A letargia europeia

A Europa está doente e não é de hoje. Esteve em risco, está em risco. As crises do passado ajudaram à construção da União, as crises do presente estão a destruí-la. Juncker referiu neste último estado da União a necessidade de uma visão a longo prazo, suficientemente galvanizadora e que leve os cidadãos a voltar a acreditar no projecto europeu. Mas elencou tantas dificuldades para se lá chegar...

A começar pela falta de empenho dos "governos nacionais enfraquecidos pelas forças do populismo e paralisados pelo risco de derrota em próximas eleições". Esta simples constatação permite-nos imaginar que nada de substancial irá ocorrer até ao próximo ano, isto é, até às eleições presidenciais francesas e às parlamentares alemãs, ambas em 2017.
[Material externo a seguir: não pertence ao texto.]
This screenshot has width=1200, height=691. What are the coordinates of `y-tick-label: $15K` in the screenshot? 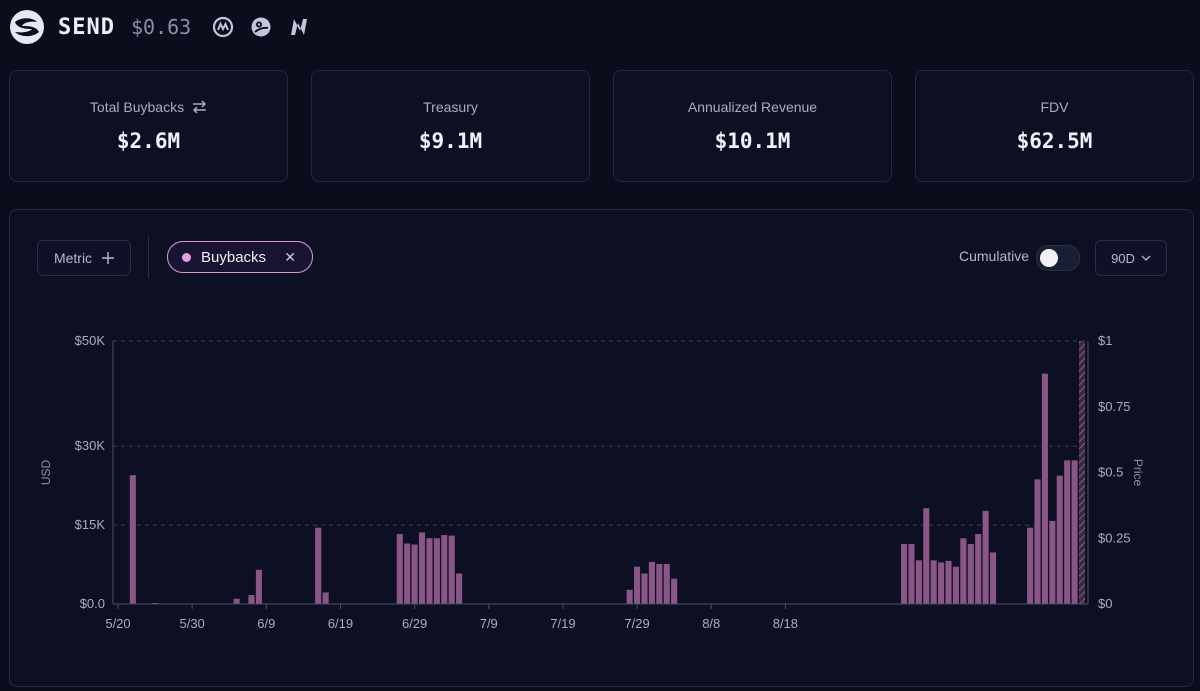 It's located at (90, 524).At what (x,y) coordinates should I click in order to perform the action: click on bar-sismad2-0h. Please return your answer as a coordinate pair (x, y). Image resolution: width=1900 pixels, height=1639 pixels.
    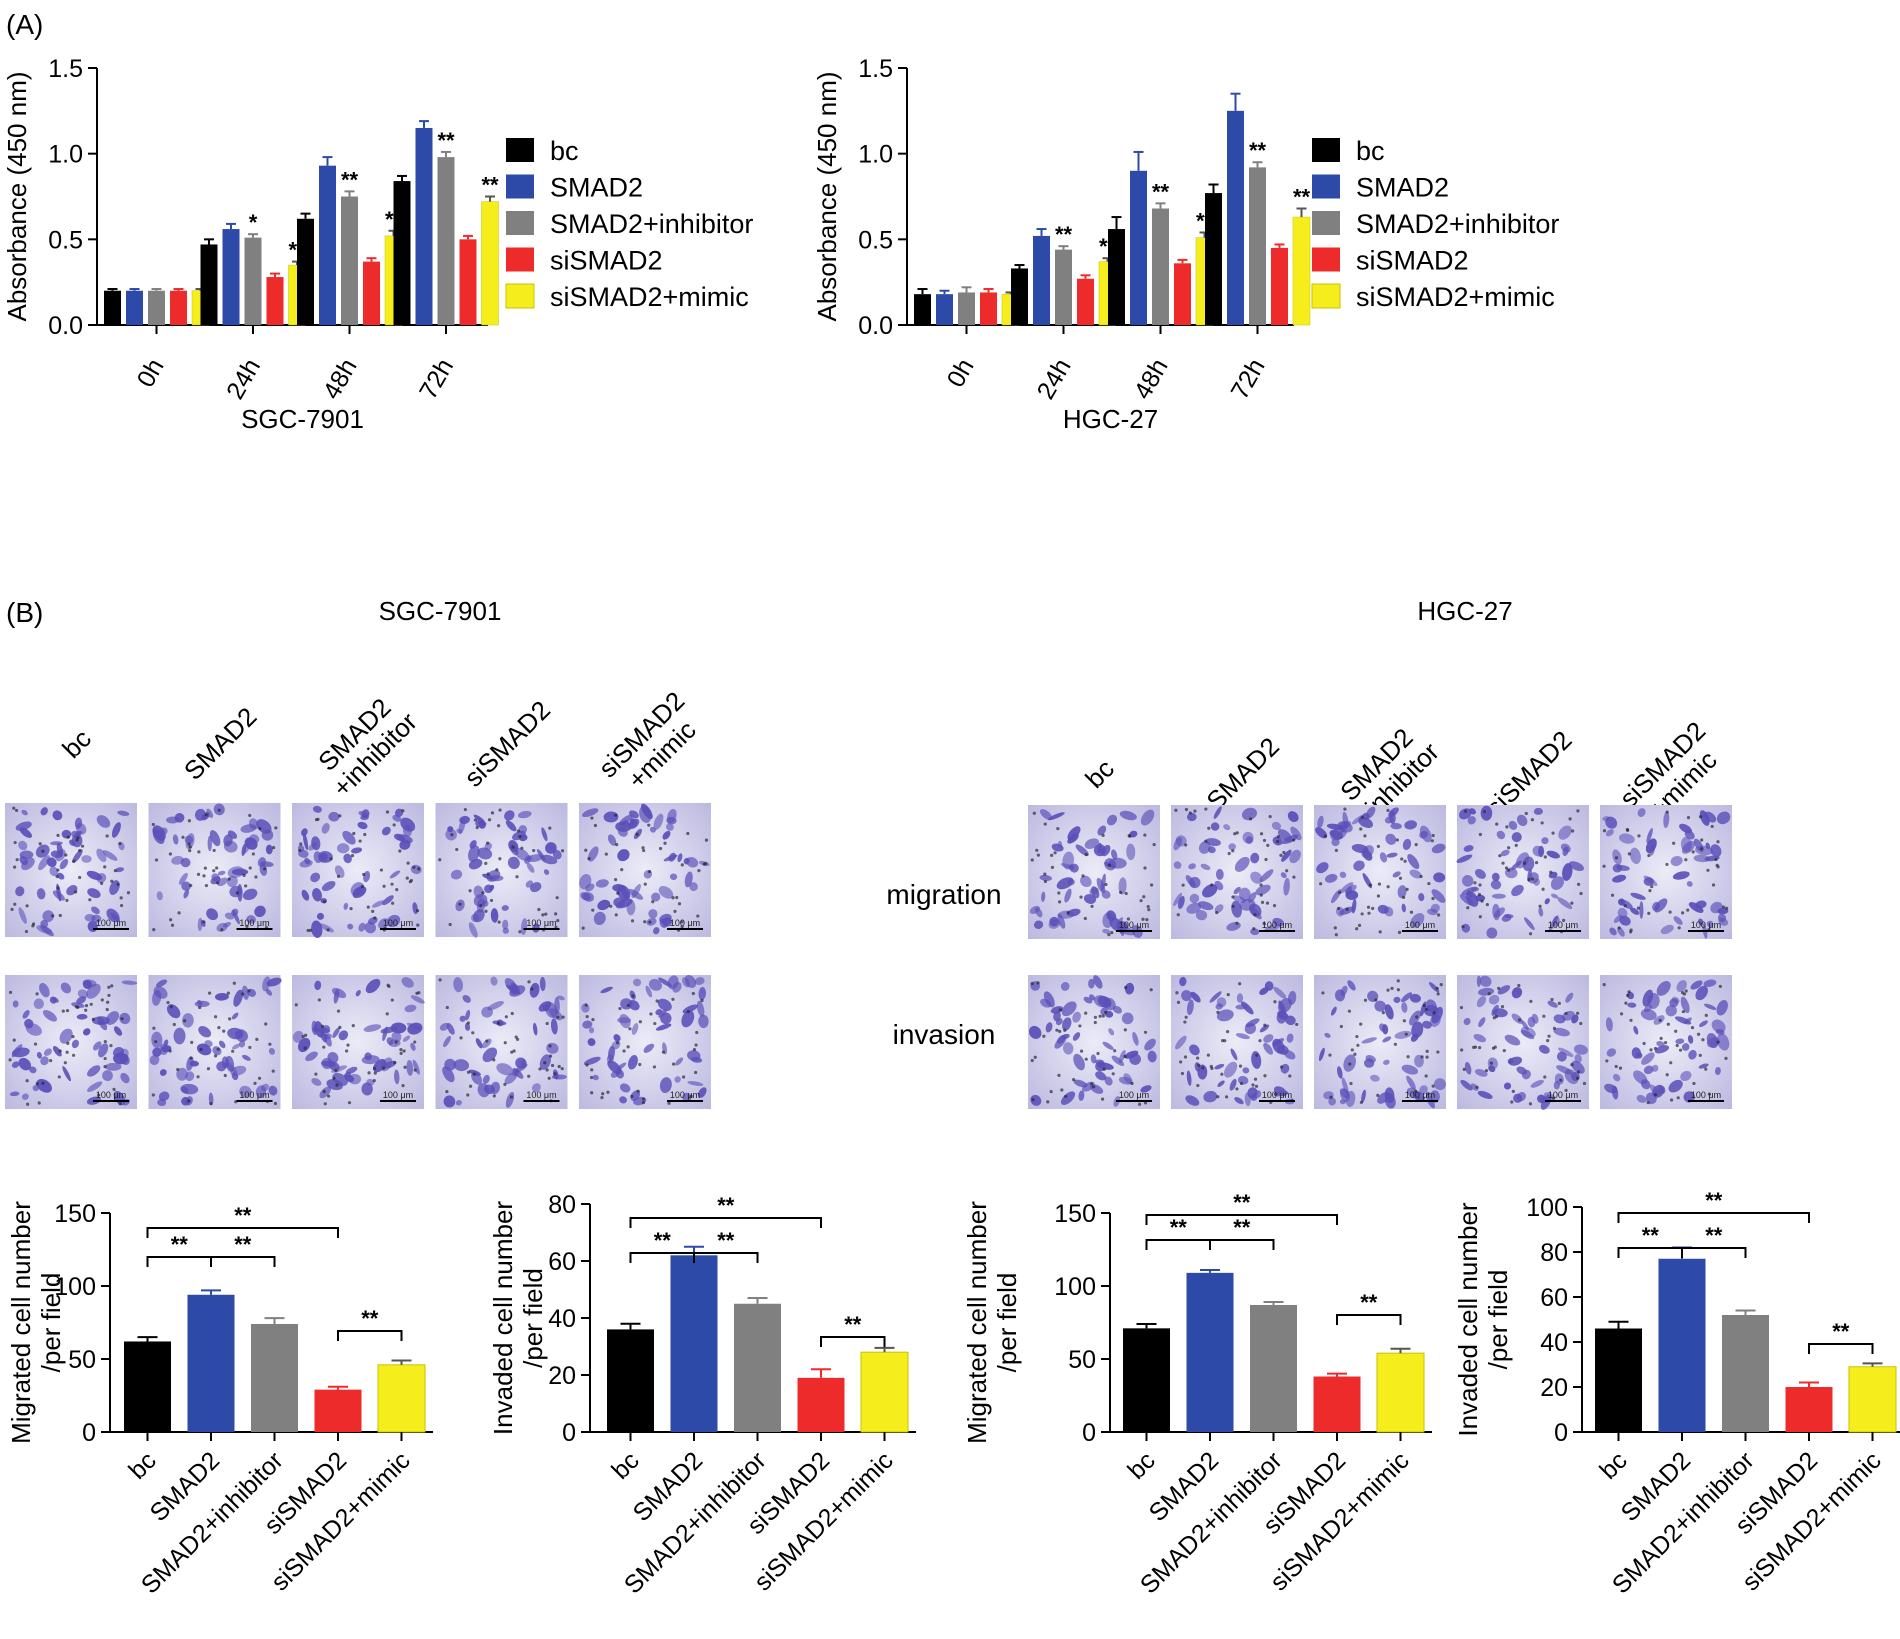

Daí que numa corrida atrás do prejuízo, o dado mais relevante da comunicação de Jean-Claude Juncker tenha sido o do reforço da defesa comum europeia e a luta contra o terrorismo. Certamente porque se trata de uma temática com mais eco nos tempos que correm junto das opiniões públicas europeias. E próxima também dos temas preferidos dos movimentos populistas, que martelam em permanência as questões da segurança, associando-as ao terrorismo e imigração/refugiados. Ou seja, Juncker procurou não melindrar muito as campanhas eleitorais que se avizinham.

O problema é que os males da Europa são vários. Não se trata de uma crise mas de uma policrise: crescimento económico anémico, desemprego, perda de direitos sociais, outono demográfico, populismos vários, refugiados, terrorismo, segurança, o brexit... E, sinal dos tempos, não há uma solução para cada um deles, há várias, consoante os clubes onde se está a dividir a união.

Há os que querem menos Europa, o grupo de Visegrado, países de tendência governativa populista/nacionalista, como são o caso da Hungria e da Polónia; há o clube dos países do sul, a esbracejar ainda pelo fim das políticas austeritárias; e depois há ainda os países do rigor austeritário, onde, claro está, continua a pontificar a Alemanha. Todos eles são a expressão da actual discórdia europeia e da sua incapacidade em definir aquele rumo galvanizador que referiu o presidente da comissão.

A verdade é que a Europa fez tudo durante a tempestade financeira para salvar o euro. O credo da União passou a ser apenas o crescimento económico e o rigor nas contas públicas. Custasse o que custasse. O euro foi salvo a custo (que o digam os cidadãos europeus, uns mais do que outros). Mas salvar o euro deixou sequelas gravíssimas e criou a tempestade social e política onde hoje nos encontramos. Porque se perderam valores essenciais pelo caminho, a começar pelos valores humanistas que estiveram na base do projecto europeu. Valores como a liberdade e a solidariedade. E nada nos tempos mais próximos permite pensar no seu regresso. Porque a Europa deixou-se prender numa armadilha de onde dificilmente conseguirá sair.